Sadie the mixed breed is a hit with kids, the elderly, and just about everyone she meets.
Her happy smile attracts plenty of attention as she travels with her human, advocating against bullying and teaching people how to end the cycle of abuse. She’s been the subject of TV, radio, and newspaper interviews. Everyone wants a piece of Sadie, but the bullet scar between her eyes tells us this dog wasn’t always wanted.

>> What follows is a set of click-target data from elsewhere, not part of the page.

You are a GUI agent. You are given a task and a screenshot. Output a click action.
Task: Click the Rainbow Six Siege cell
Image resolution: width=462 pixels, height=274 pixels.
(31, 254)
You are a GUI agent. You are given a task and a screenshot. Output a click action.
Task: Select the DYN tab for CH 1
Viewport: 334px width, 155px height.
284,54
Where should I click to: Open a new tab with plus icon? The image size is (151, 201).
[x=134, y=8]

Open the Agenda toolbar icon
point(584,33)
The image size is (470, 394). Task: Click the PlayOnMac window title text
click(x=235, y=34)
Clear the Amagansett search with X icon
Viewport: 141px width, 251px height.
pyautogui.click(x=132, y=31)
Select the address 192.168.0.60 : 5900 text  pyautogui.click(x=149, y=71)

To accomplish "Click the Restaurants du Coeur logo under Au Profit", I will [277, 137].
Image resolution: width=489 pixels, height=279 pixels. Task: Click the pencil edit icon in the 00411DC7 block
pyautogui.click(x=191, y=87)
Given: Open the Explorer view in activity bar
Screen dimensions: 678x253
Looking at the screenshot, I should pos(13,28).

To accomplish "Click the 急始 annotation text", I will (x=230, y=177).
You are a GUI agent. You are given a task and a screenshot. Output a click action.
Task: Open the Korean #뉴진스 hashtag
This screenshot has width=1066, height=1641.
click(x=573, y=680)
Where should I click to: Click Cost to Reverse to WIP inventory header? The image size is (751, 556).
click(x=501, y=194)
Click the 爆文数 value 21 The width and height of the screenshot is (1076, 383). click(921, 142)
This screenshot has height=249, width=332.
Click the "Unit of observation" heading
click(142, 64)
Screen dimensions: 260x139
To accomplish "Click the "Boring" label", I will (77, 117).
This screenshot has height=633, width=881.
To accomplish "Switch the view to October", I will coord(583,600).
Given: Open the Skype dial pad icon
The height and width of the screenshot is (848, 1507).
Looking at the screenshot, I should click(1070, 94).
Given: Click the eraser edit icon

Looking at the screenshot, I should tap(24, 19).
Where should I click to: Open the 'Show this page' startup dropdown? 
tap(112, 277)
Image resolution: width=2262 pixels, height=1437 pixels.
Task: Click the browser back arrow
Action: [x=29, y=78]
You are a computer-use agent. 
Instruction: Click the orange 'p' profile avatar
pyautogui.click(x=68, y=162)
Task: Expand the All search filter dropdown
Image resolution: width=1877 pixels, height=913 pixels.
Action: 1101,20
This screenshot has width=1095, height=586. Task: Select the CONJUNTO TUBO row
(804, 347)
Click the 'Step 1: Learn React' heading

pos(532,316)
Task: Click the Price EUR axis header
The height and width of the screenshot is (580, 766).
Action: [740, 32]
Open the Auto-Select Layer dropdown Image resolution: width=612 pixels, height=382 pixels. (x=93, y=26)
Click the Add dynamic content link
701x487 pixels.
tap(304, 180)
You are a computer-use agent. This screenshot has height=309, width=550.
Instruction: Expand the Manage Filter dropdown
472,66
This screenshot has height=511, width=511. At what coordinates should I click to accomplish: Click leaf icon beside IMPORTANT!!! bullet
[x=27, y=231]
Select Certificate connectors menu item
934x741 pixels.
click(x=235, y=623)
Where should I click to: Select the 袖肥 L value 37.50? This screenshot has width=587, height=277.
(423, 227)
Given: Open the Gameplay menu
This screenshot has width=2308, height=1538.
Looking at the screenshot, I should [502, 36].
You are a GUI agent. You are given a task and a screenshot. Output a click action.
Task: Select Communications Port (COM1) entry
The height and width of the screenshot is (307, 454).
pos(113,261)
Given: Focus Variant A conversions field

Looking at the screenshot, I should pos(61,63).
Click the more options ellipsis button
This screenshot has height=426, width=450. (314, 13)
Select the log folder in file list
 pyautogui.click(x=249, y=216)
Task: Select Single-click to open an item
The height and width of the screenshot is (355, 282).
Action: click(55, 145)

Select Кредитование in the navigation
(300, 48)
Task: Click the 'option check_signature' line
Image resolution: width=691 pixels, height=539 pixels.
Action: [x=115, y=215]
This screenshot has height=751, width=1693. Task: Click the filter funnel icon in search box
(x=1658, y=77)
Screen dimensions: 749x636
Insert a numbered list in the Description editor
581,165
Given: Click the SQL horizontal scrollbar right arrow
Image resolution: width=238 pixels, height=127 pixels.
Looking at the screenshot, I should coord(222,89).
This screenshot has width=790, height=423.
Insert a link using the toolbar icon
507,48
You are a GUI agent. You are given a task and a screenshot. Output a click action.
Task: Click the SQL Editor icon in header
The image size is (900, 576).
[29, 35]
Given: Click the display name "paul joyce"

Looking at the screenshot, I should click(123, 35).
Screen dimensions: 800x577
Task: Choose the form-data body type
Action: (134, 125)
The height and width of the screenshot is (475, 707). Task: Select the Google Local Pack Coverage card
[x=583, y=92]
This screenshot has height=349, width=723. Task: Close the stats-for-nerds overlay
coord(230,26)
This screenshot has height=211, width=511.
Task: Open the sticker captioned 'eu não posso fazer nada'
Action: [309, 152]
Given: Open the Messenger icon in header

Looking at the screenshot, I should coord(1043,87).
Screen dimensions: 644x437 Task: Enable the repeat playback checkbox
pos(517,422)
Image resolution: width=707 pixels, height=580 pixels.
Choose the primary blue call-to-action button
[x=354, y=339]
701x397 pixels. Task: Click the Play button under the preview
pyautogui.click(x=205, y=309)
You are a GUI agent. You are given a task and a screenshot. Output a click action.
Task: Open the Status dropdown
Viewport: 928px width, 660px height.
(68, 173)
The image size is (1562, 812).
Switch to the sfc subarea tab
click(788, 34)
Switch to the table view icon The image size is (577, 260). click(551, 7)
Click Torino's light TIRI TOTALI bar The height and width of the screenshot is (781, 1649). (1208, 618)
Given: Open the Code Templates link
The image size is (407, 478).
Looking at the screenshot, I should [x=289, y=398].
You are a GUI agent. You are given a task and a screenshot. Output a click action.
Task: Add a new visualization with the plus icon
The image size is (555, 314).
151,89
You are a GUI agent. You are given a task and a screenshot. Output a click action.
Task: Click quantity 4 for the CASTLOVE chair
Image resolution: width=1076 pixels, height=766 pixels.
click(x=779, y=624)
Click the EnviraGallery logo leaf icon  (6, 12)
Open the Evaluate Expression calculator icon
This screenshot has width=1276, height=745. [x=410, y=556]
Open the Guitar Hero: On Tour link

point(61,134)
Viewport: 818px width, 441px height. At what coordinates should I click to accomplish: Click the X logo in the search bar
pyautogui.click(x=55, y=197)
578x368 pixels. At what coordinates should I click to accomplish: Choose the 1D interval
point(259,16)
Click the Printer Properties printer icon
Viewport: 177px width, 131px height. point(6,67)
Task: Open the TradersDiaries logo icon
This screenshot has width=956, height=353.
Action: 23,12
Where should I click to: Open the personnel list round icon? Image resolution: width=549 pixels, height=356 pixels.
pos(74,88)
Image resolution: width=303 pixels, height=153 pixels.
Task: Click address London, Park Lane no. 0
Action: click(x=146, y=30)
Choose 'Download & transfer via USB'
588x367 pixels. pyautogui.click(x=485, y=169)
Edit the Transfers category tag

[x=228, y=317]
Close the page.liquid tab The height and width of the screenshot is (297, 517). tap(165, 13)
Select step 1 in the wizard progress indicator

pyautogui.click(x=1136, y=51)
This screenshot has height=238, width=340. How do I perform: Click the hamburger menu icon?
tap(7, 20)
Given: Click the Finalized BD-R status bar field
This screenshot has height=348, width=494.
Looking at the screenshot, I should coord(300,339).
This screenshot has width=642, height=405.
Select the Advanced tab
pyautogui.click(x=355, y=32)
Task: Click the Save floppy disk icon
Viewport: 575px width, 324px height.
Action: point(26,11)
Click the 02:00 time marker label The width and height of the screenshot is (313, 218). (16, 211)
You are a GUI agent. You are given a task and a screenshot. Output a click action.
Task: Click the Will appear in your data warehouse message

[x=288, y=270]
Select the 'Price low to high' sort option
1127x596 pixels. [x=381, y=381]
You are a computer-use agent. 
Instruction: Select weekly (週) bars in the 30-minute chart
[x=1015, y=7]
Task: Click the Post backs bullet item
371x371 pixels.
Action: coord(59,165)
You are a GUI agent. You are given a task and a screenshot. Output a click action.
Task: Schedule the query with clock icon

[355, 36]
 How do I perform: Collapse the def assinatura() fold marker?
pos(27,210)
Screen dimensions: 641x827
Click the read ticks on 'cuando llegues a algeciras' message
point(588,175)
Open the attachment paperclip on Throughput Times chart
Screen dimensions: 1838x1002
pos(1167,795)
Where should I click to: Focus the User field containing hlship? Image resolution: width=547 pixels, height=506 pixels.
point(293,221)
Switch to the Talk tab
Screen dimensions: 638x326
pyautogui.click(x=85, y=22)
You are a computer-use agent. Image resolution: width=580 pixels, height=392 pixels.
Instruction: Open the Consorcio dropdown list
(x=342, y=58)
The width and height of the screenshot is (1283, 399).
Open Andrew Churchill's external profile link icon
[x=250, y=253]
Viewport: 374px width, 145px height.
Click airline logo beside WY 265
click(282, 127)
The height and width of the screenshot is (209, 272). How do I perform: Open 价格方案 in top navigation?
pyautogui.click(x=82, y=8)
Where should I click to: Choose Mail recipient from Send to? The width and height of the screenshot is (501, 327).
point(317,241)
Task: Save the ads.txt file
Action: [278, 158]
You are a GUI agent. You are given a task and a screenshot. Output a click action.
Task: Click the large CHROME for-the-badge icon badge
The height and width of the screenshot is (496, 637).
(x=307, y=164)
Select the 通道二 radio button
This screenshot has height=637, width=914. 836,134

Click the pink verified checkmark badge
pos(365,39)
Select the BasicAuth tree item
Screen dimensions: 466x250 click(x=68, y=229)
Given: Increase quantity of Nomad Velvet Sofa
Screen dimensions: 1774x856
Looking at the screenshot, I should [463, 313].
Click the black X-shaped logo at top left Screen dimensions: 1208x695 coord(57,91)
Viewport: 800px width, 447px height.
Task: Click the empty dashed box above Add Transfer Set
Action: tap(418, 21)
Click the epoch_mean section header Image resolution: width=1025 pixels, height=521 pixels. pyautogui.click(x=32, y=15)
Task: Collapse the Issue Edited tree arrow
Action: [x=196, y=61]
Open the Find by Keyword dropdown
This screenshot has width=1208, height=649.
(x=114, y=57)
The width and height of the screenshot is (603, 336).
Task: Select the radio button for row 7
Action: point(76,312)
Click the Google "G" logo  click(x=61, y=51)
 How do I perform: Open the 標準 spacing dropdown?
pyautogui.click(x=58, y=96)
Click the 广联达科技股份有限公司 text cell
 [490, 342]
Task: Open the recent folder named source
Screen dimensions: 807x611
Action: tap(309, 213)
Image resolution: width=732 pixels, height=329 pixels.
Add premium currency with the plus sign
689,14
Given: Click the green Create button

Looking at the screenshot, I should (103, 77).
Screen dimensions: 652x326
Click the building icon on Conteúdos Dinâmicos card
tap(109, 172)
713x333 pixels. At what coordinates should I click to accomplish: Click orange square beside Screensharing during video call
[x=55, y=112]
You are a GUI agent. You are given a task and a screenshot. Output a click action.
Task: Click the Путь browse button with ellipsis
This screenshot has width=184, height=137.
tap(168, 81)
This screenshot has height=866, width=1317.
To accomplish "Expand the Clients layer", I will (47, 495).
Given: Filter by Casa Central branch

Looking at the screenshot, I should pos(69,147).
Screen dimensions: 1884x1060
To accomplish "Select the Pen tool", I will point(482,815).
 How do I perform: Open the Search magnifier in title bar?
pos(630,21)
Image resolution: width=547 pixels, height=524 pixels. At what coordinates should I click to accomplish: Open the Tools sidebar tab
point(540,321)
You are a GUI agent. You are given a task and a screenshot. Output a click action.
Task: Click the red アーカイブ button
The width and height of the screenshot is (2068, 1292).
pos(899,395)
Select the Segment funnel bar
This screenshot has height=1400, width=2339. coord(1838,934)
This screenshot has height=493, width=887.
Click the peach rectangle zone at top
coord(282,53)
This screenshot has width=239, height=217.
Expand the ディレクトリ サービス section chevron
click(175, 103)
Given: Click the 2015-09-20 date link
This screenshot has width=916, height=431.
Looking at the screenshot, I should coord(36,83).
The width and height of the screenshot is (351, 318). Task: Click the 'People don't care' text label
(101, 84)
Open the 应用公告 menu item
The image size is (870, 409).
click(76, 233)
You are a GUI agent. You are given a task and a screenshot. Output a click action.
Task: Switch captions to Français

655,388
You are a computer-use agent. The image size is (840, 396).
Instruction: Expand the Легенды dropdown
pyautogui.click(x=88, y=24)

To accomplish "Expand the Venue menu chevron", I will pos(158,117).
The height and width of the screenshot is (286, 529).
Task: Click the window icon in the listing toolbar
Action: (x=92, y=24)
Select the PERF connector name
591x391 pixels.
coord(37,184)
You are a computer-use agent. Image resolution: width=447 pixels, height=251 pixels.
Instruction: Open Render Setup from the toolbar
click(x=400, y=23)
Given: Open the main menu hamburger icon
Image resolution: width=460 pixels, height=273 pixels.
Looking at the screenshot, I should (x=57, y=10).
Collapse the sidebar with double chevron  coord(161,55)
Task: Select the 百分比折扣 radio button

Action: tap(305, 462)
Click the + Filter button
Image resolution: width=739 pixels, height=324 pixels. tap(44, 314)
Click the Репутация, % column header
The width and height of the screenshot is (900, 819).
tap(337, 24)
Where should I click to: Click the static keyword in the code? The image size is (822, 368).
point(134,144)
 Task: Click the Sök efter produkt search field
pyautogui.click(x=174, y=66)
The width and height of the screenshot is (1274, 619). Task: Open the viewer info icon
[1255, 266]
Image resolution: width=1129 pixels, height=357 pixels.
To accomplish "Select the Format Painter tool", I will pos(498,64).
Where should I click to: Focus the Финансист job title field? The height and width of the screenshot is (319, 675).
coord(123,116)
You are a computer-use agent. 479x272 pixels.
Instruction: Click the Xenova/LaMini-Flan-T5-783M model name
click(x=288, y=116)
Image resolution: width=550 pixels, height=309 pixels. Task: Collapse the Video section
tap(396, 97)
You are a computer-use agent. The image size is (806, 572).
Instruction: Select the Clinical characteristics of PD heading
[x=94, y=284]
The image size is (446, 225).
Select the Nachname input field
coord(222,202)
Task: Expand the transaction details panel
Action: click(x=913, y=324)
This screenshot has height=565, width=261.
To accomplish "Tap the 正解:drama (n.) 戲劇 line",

The story of Sadie’s second life begins almost five years ago, when Wisconsin-based professional organizer Joal Derse Dauer dropped off a load of blankets at an animal shelter. The bedding had been purged from clients’ homes, and Derse Dauer knew the shelter where she’d previously adopted her other dog — a Border Collie mix named Sparky — was in need of nice blankets.
“I took them down there, and I was not looking for another dog or cat,” Derse Dauer remembers, but as she was walking out of the facility, a cute black-and-brown mixed breed caught her eye, and she asked shelter staff what the dog’s story was.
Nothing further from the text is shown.